**RECORDS FOR THE EXERCISE**

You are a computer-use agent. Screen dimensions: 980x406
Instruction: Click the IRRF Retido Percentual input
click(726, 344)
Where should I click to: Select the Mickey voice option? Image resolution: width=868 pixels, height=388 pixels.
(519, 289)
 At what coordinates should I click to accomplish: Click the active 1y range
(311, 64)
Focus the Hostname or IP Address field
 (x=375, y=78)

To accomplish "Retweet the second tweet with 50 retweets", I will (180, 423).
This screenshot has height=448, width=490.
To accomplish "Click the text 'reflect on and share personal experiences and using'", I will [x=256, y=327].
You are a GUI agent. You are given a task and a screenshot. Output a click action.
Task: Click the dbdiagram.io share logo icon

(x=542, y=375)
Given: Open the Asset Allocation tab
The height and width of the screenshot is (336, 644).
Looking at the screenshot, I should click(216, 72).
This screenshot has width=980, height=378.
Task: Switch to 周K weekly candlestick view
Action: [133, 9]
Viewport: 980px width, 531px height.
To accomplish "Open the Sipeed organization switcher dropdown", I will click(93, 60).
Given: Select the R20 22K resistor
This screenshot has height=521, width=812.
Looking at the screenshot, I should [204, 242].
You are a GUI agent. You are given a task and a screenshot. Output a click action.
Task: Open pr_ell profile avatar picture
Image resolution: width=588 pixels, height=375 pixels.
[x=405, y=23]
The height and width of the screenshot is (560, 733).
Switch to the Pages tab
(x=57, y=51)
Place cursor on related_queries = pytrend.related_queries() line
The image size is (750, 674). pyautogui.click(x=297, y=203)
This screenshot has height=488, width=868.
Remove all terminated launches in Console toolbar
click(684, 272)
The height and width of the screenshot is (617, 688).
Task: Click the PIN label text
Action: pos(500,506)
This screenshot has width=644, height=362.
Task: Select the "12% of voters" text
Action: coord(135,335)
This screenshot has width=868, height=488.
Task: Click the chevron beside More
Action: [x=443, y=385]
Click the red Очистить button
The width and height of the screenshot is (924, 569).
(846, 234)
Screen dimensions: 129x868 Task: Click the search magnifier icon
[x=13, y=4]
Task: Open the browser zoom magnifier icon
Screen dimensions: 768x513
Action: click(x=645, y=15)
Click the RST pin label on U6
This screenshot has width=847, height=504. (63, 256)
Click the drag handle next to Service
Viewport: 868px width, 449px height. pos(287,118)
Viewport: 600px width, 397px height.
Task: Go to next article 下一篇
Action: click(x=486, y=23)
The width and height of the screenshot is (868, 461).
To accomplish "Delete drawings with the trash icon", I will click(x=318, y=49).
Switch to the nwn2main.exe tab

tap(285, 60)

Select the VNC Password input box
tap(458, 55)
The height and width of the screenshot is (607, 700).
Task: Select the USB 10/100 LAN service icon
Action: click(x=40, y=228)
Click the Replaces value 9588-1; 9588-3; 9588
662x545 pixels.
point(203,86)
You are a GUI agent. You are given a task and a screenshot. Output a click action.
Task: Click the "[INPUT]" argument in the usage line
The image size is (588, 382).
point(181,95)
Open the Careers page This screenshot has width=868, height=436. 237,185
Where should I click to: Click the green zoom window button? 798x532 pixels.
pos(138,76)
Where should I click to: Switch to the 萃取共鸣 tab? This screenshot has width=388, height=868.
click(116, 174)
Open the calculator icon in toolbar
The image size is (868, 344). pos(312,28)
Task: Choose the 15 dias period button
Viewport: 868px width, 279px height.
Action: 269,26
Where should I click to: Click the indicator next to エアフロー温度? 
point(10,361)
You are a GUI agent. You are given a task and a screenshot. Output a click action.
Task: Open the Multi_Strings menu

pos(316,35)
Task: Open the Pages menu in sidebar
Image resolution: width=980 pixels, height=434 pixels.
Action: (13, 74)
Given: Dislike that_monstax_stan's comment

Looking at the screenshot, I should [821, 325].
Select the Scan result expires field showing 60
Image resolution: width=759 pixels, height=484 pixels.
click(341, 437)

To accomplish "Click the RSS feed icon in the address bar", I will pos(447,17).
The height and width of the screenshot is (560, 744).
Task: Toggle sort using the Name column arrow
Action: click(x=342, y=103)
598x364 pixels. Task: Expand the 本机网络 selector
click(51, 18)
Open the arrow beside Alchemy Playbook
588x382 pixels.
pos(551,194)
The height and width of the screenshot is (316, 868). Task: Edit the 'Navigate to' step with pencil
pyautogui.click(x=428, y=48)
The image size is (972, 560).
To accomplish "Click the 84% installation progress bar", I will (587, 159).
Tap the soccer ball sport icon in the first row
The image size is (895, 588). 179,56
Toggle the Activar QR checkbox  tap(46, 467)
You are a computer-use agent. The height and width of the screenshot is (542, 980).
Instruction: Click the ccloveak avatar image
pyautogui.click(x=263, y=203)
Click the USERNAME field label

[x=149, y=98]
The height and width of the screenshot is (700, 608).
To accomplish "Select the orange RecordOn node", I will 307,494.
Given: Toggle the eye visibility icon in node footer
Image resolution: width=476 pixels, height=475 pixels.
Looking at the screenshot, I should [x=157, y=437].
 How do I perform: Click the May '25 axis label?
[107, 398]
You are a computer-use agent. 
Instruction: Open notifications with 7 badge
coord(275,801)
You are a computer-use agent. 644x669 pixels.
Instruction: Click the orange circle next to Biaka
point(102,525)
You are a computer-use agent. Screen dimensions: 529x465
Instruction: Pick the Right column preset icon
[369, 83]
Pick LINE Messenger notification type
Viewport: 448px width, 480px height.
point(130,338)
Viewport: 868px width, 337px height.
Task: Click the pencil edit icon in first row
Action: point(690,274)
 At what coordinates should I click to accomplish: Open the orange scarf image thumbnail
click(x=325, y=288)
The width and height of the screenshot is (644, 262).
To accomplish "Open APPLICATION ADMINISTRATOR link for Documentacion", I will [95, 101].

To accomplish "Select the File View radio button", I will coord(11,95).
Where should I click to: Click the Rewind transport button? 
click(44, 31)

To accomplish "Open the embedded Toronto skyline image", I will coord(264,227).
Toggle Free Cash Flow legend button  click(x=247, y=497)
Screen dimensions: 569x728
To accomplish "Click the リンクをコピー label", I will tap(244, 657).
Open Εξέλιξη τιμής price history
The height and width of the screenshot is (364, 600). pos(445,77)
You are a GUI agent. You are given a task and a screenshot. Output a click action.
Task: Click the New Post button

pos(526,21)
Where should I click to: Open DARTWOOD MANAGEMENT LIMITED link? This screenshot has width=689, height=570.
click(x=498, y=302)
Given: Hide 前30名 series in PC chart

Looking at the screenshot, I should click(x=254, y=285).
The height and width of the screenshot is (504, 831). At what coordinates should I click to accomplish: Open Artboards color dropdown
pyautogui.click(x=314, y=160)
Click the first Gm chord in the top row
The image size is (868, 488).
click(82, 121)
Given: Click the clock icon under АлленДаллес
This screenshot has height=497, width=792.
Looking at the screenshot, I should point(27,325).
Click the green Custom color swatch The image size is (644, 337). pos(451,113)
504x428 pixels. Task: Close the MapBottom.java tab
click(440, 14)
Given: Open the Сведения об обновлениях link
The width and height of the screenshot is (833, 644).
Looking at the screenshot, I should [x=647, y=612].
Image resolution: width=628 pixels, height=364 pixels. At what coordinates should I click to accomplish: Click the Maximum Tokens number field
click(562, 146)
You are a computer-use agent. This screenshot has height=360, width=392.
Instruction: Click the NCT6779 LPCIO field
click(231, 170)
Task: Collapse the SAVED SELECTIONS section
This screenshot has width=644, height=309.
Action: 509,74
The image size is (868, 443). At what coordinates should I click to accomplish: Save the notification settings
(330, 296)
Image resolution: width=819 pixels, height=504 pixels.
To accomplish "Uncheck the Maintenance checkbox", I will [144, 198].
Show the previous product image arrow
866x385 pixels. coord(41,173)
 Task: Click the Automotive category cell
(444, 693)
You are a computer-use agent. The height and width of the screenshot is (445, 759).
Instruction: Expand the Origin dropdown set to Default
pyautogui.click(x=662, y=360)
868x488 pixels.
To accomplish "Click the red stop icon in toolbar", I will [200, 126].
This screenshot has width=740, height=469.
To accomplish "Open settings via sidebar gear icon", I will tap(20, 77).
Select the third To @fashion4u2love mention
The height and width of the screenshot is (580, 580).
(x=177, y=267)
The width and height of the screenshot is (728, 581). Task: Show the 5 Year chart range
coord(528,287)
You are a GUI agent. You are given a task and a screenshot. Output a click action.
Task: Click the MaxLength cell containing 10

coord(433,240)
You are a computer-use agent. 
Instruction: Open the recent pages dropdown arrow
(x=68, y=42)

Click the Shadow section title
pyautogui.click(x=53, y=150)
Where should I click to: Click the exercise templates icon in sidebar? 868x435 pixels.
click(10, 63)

**INSTRUCTIONS FOR THE TASK**
In the entries above, the lines between the one holding "Task: Open the browser zoom magnifier icon" and the one holding "Open the Careers", inclusive, are to be printed exactly as written, and those alone.

**REPLY**
Task: Open the browser zoom magnifier icon
Screen dimensions: 768x513
Action: click(x=645, y=15)
Click the RST pin label on U6
This screenshot has width=847, height=504. (63, 256)
Click the drag handle next to Service
Viewport: 868px width, 449px height. pos(287,118)
Viewport: 600px width, 397px height.
Task: Go to next article 下一篇
Action: click(x=486, y=23)
The width and height of the screenshot is (868, 461).
To accomplish "Delete drawings with the trash icon", I will click(x=318, y=49).
Switch to the nwn2main.exe tab

tap(285, 60)

Select the VNC Password input box
tap(458, 55)
The height and width of the screenshot is (607, 700).
Task: Select the USB 10/100 LAN service icon
Action: click(x=40, y=228)
Click the Replaces value 9588-1; 9588-3; 9588
662x545 pixels.
point(203,86)
You are a GUI agent. You are given a task and a screenshot. Output a click action.
Task: Click the "[INPUT]" argument in the usage line
The image size is (588, 382).
point(181,95)
Open the Careers page This screenshot has width=868, height=436. 237,185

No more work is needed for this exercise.